If the word ‘feminism’ conjures up images of angry women burning their bras think again. If you think feminism has nothing to do with you- regardless of whether you are a woman or a man, think again.
Did it upset you when, in December 2012 a woman in Delhi was gang-raped and attacked on a bus later dying of her injuries; her biggest crime being that she was a woman? Or the fact that in this day and age of political correctness, topless models still appear in the tabloid newspapers; like they are nothing more than a pair of tits? Or that in some countries is it considered acceptable for a man to beat his wife as long as he doesn’t leave a mark? If any of these issues made you stop and cry out “that’s not fair” I would say you’re on your way to becoming a feminist, because feminism is the fight for fair treatment of women.
I’ve been thinking a lot about what feminism means to today’s British Asian woman. Not those who sadly have been forced into a loveless marriage, or had the horror of female genital mutilation happen to them, or those facing domestic violence sanctioned by her religion (it does exist). I’m thinking of the average, so-called ‘normal’ British Asian woman.
I don’t know who coined the term ‘desi feminism’ but it seems appropriate, partly because the word ‘desi’ not only refers to people of the South Asian origin but also as it’s often used in everyday language to mean traditional. It’s precisely some traditional aspects of Asian culture that I think deals us a rough hand sometimes.
You see, I believe Asian women face a kind of triple jeopardy: we are discriminated against because we are women and because we are a people of colour; but we are also oppressed by our culture. The first two are probably concepts you’re familiar with, but the culture thing? Well think about it. Our culture dictates the choices we make every day. From who to marry to how long to wear your hair; finding a ‘suitable’ career or not working at all; the pressure to live with in-laws, pressure to have sons, pressure not to go back to work after starting a family….it’s almost as if our life choices are not our own to make. If we go against the grain of our culture and ‘disobey’ our community, we are ostracised.
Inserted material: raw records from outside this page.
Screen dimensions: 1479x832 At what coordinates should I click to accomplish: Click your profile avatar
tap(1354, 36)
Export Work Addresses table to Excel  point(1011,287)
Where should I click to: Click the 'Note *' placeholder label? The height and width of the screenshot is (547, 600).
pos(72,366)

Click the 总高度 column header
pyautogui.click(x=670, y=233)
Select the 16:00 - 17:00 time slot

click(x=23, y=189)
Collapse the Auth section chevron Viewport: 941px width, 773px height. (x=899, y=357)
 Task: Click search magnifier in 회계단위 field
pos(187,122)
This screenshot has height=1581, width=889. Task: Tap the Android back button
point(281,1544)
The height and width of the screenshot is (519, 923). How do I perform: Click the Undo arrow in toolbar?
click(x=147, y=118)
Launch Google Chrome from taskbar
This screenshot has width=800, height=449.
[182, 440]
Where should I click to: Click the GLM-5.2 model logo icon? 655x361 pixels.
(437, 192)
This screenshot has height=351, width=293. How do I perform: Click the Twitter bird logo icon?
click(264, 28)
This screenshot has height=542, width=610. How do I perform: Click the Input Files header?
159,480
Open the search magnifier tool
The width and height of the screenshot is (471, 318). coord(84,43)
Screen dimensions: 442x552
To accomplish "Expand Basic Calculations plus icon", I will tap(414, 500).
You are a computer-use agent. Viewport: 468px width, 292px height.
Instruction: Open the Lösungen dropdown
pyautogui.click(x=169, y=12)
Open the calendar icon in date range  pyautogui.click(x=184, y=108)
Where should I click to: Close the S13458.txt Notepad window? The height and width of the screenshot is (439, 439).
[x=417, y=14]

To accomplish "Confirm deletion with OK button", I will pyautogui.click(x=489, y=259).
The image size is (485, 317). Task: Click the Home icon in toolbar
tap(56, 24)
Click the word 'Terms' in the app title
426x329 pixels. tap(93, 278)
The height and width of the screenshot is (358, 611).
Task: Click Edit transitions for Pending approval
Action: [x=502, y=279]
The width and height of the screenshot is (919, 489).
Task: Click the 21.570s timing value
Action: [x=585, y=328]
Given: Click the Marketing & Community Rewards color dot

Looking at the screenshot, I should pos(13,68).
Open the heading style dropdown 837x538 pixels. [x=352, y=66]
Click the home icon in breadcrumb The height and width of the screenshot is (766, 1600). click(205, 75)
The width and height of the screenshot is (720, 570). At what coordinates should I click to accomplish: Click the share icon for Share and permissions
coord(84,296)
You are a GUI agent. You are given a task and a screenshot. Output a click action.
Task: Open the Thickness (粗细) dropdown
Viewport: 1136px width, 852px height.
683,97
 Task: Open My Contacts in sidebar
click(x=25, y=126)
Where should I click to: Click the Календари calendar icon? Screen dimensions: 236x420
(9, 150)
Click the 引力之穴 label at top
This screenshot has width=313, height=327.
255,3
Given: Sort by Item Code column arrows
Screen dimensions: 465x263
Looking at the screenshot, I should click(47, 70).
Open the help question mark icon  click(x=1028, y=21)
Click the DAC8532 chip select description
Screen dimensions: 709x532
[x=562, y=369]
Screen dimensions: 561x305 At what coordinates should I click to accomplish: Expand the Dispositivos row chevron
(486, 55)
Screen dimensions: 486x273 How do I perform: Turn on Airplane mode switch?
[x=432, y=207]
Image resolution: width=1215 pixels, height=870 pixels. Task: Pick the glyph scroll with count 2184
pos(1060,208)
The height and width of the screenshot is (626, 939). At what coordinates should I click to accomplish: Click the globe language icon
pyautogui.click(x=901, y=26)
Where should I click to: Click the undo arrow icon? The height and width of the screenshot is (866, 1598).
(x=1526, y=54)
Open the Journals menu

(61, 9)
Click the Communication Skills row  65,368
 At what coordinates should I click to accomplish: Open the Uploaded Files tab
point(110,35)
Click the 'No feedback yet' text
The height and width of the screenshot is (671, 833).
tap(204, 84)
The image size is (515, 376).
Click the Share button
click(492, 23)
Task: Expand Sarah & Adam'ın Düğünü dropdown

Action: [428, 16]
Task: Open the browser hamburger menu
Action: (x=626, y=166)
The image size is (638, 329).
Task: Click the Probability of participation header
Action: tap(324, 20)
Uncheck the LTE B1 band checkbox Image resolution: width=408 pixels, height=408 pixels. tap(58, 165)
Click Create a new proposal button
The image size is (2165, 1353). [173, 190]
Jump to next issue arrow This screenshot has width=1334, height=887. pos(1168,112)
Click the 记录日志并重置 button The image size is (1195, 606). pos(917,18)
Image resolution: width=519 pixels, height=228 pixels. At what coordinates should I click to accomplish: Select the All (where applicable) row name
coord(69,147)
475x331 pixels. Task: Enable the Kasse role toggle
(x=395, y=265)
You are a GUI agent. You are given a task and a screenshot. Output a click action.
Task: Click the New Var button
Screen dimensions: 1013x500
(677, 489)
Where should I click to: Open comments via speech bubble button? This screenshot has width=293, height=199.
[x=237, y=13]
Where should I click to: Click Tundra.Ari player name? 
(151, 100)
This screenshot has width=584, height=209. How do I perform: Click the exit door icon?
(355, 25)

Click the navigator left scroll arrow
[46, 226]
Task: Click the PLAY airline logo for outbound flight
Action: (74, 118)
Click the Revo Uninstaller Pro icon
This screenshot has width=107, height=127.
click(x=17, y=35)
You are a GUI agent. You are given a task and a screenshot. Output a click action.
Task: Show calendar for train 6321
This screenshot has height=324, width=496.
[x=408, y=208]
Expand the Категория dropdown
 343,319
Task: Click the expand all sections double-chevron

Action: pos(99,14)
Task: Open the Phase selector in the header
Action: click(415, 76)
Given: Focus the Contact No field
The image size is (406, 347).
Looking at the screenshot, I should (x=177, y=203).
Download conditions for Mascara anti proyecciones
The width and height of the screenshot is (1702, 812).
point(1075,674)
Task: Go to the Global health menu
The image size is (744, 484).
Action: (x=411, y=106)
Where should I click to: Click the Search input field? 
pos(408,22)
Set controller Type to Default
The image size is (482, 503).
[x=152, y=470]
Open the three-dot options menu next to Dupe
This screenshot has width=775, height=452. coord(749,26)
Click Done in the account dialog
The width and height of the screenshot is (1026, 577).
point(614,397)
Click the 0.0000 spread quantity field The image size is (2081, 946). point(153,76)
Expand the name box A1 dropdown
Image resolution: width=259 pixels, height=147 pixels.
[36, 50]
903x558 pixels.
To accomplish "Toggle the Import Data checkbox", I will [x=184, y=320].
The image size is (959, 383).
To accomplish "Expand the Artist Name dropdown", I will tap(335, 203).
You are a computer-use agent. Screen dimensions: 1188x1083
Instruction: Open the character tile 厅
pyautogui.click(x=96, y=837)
They’ll fight you for the rest of your life because how dare you try to fight against them. You’ll face isolation, rejection and shame for bringing shame on the family.
As Asian women we live our daily lives under this kind of three-fold discrimination, it’s the constant pressure to do the right thing, culturally speaking; even when it’s not right for us.
So what do we do about this, ladies? Well starting the conversation is the first thing. Last year saw the explosion of fourth wave feminism, that is to say, the resurgence of the feminist movement. Robin Thicke’s “Blurred Lines” song, the “Keep Calm & Rape Them” t-shirts for sale on Amazon, Laura Bates’ Everyday Sexism website and the campaign to end page 3 models in the British tabloid press have all been markers of this explosion. Crucially, the internet was the space that women used to speak out against sexism. It has got ugly at times but at least women are talking, speaking out.
We need to do the same in order to raise awareness- and the social networks could be a great place for us to start. I know it’s hard to fight against the years of tradition, but if they are traditions that oppress us and take away our freedom to be who we are, then it’s an important one.